Hacker News new | ask | show | jobs
by ithkuil 2956 days ago
Yep the correct way is:

union { int i; float f;} u; u.i=*i;

Now u.f contains the same bit pattern as the integer pointed to by "i" but interpreted as a float.

Compilers know how to generate code efficiently out of this.

Iirc this is implementation defined behavior, e.g. things like endianness alignment or padding, but it's not undefined behavior, whose evil effects can bubble up in unexpected parts of the program that apparently don't even touch the bad cast.

4 comments

No, that's also incorrect. The correct way is:

    float f;
    memcpy(&f, i, sizeof f);
Don't worry about the implied overhead of the call to memcpy; the compiler will replace it with an intrinsic and emit the expected movss instruction.
Accessing through a union is legal in C, no? I thought that this was only disallowed in C++.
Maybe? There is wording in the C standard (since C03 TC3 I think) that allow reading accessing from non active members of the union, but the wording is unclear and implementations have taken a very narrow interpretation of it (i.e. the access path need to be explicitly through an union type and the actual object needs to be an union). See the GCC documentation on union and aliasing for example.
It's explicitly legal in both C99 and C11, but C99 forgot to remove it from its master (non-normative) list of undefined behavior. It's up for debate whether or not it's legal in C++ (ISTR a C++0x draft that copied the C99 changes to unions, but then they added unrestricted unions and completely changed the verbiage to have almost no relation to the C99 text).
It mostly isn't legal, though gcc explicitly promises to support it and Microsoft's compiler doesn't even do the optimizations that would cause trouble.
Wow, never realized the pointer cast version is undefined behaviour in C. Is C++ equivalent via reinterpret_cast undefined behaviour too?
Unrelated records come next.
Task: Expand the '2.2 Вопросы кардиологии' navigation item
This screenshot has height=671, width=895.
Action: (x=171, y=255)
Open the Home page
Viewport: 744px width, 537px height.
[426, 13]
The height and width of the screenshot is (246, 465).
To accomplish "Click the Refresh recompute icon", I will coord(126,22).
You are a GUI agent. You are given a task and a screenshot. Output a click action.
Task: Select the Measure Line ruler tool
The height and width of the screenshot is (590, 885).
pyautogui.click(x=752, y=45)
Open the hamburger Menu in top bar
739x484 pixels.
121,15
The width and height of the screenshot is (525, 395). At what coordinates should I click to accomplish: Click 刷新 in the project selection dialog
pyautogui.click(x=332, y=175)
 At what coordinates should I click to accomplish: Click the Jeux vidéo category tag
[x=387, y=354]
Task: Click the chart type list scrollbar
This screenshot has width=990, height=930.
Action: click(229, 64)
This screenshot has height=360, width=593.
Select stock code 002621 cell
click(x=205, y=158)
Back in my C++ days, I would much prefer pointer-cast to union-struct, because the latter was subject to alignment/padding issues you mention, while for the former, I know of no desktop architecture that could mess up a int* -> float* cast.

I'm also doubly surprised because being able to do that stuff is what I'd consider the selling point of C/C++ over higher-level languages.

Pretty much all pointer casts where you would use reinterpret_cast in C++ are undefined behavior, in both C and C++. The underlying rule for strict aliasing is essentially the same in both languages (you can only access an lvalue via a pointer of its type, with possibly differing signedness, const, volatile, or via a char pointer, or via a field of a struct that has the same initial layout if you're in that same initial layout portion).

Yeah, C and C++ aren't the language most people think they are, and the strict aliasing rules are the most clear manifestation of that.

Trouble is, C was that language. Lots of people came to depend on this. The world needs a language with this ability.

The replacement is often "gcc with inline assembly" or "gcc with lots of __attribute__ extensions such as __may_alias__" or "gcc with optimizations disabled".

The need doesn't go away, despite the wishes of a language committee now dominated by compiler suppliers. From day 1, long before the language was standardized and even before the original (not ANSI) book was published, C was being used with aliasing. It was, after all, developed to support the creation of Unics (before that became UNIX).

reinterpret_cast in C++ has essentially the same rules, with exceptions made for const qualifiers and such, as well as void , char , and std::byte *. Use a memcpy instead.
Nope, it's undefined:

> Accessing an object by means of any other lvalue expression (other than unsigned char) is undefined behavior

https://wiki.sei.cmu.edu/confluence/display/c/EXP39-C.+Do+no...

I don't understand your comment. The link you pasted explicitly mentions the union example as a "compliant solution".

That said, memcpy and a compiler that understand the memcpy intrinsic is probably safer; that said I have a vague memory of hitting an embedded compiler where memcpy wasn't an intrinsic

This is technically undefined in C, but most compilers define it to work as expected as an extension to the language.